__Instructions for the task__
Please give back exactly the line with "Services (31, 2265)" and each line after it through the end of the material, leaving out the pictures.

__Exercise material__

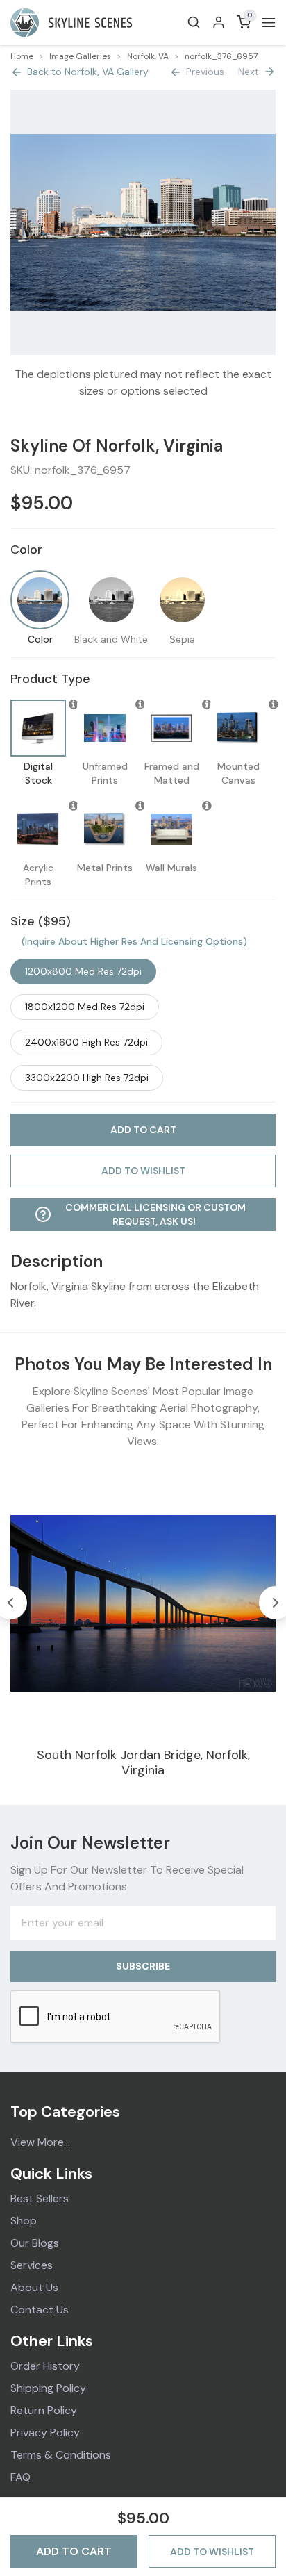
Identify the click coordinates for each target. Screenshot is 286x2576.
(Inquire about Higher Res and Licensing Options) (134, 941)
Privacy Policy (45, 2432)
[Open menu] (266, 23)
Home (21, 56)
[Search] (193, 22)
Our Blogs (34, 2243)
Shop (23, 2220)
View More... (40, 2142)
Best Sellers (39, 2198)
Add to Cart (74, 2551)
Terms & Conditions (60, 2454)
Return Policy (43, 2410)
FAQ (20, 2477)
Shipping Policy (48, 2388)
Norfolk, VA (148, 56)
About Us (34, 2287)
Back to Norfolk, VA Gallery (88, 71)
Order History (45, 2366)
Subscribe (143, 1966)
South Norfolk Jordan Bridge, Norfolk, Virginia (143, 1763)
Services (31, 2265)
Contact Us (39, 2309)
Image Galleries (80, 56)
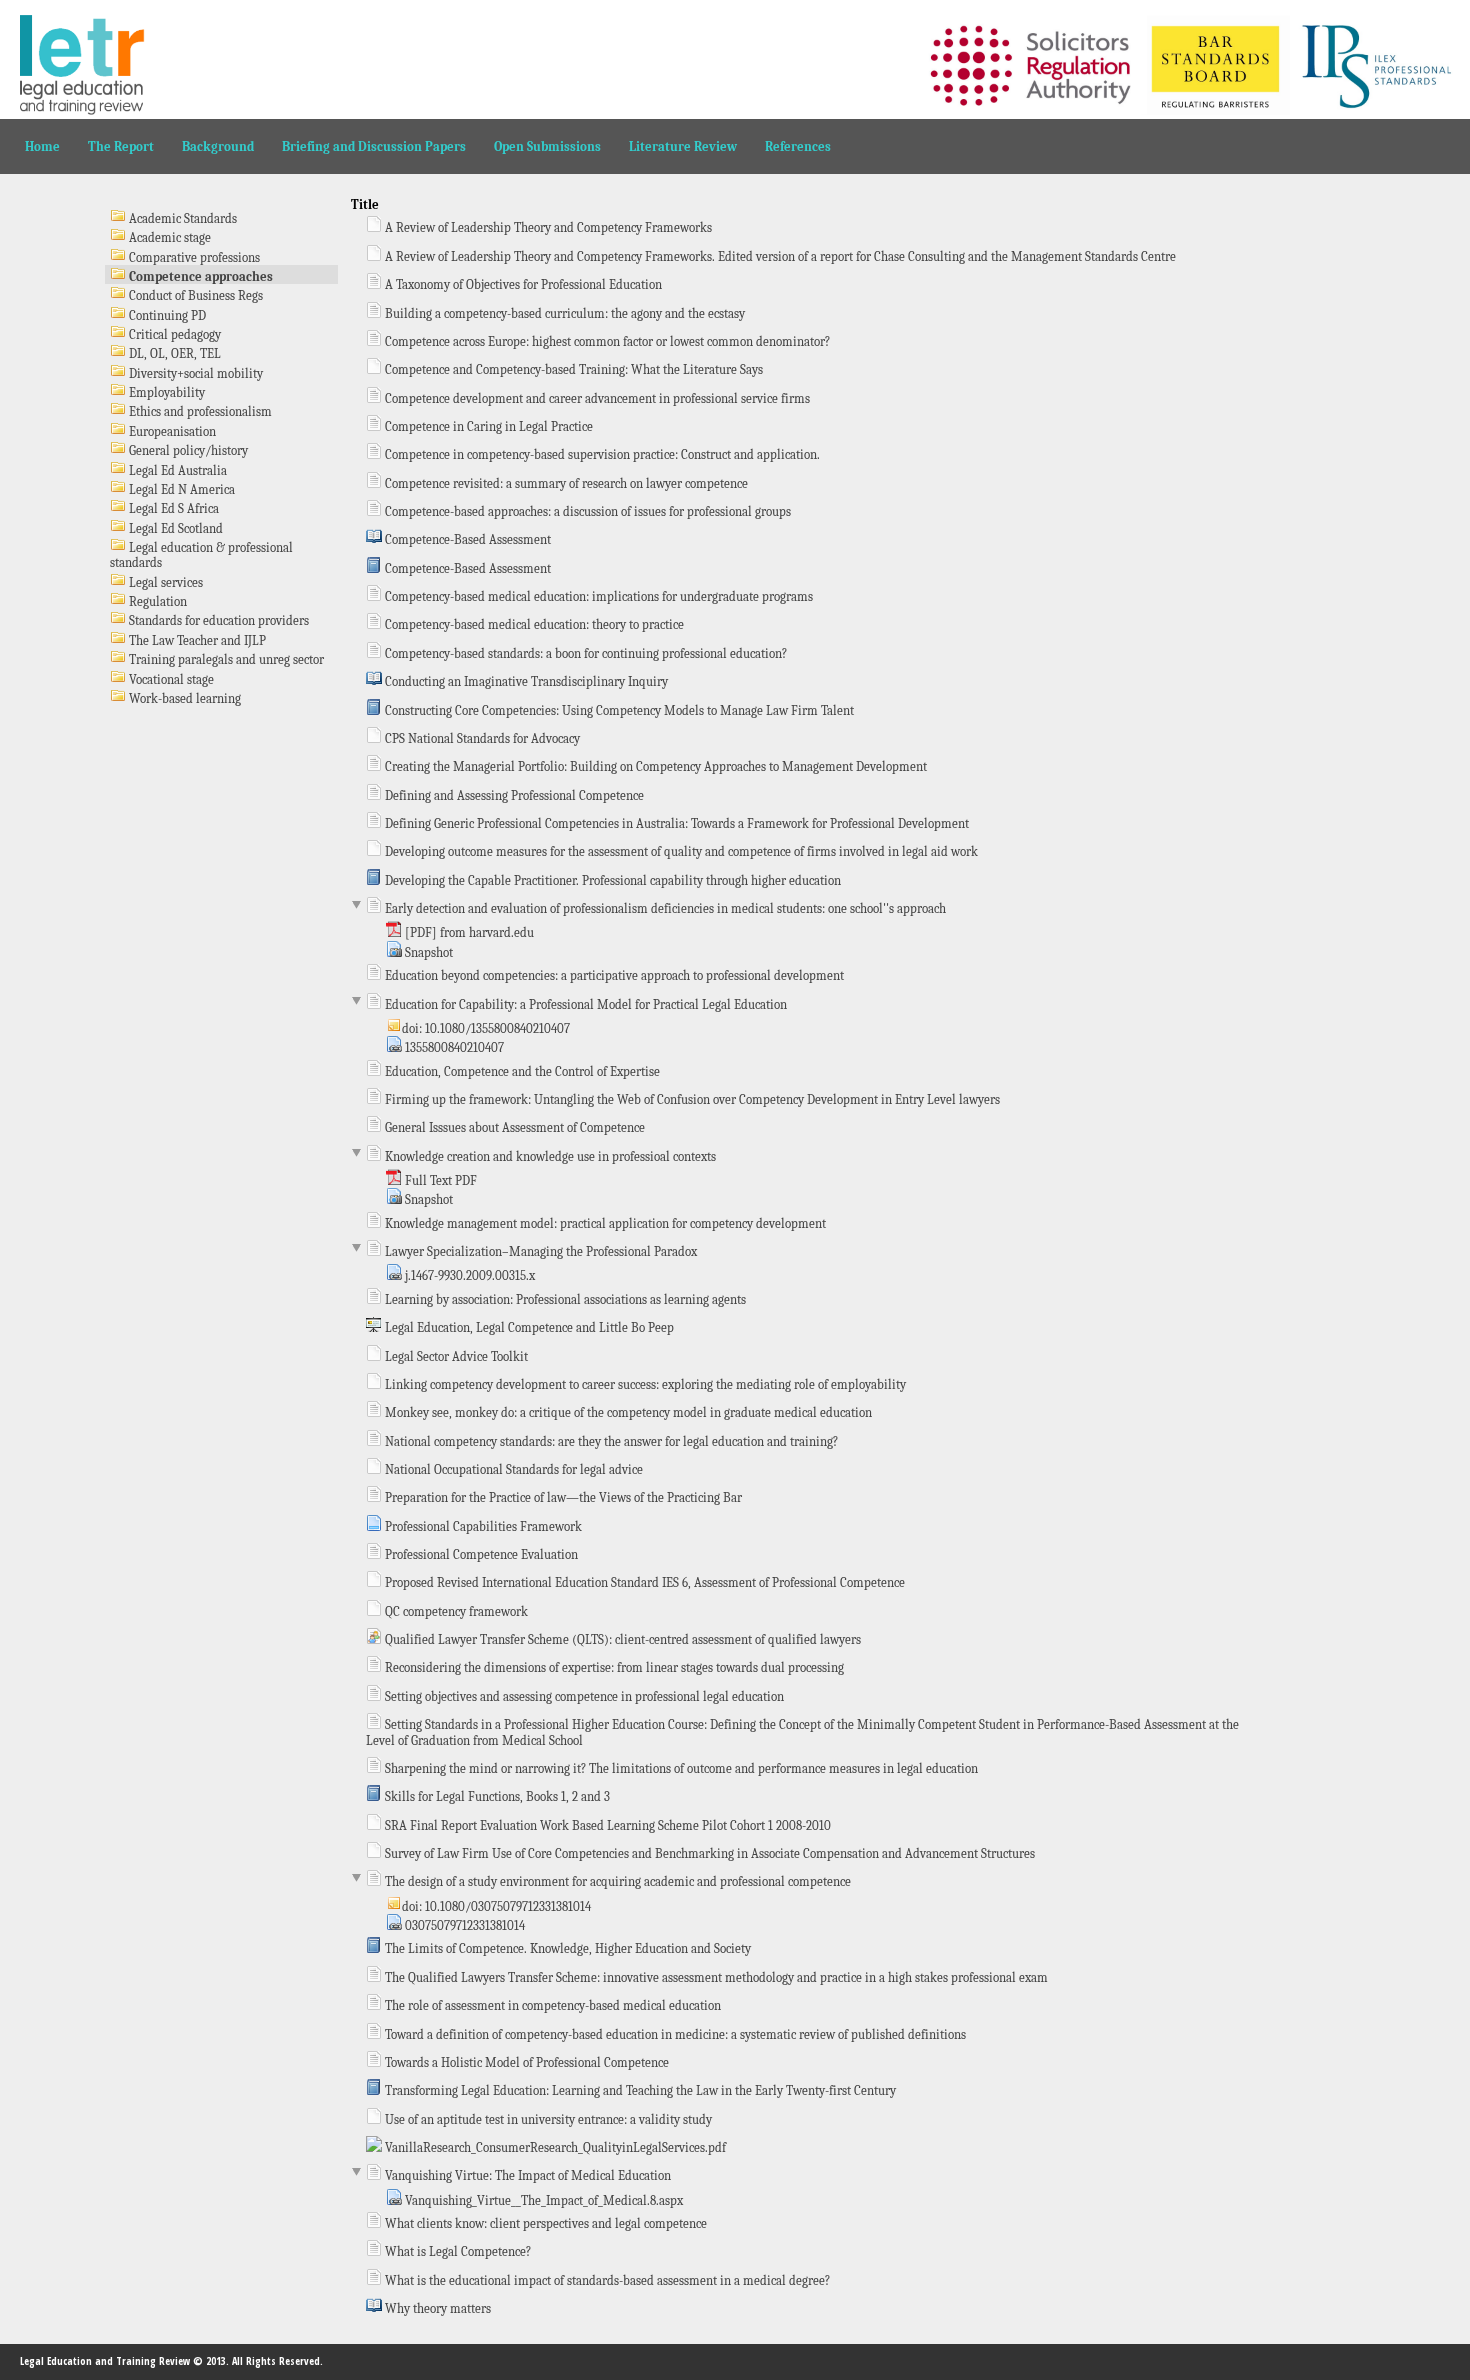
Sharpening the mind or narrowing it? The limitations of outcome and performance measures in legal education (680, 1768)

__Solved exercise__
Services (31, 2265)
Contact Us (39, 2309)
Image Galleries (80, 56)
Sharpening the mind or narrowing it? The limitations of outcome and performance measures in legal education (680, 1768)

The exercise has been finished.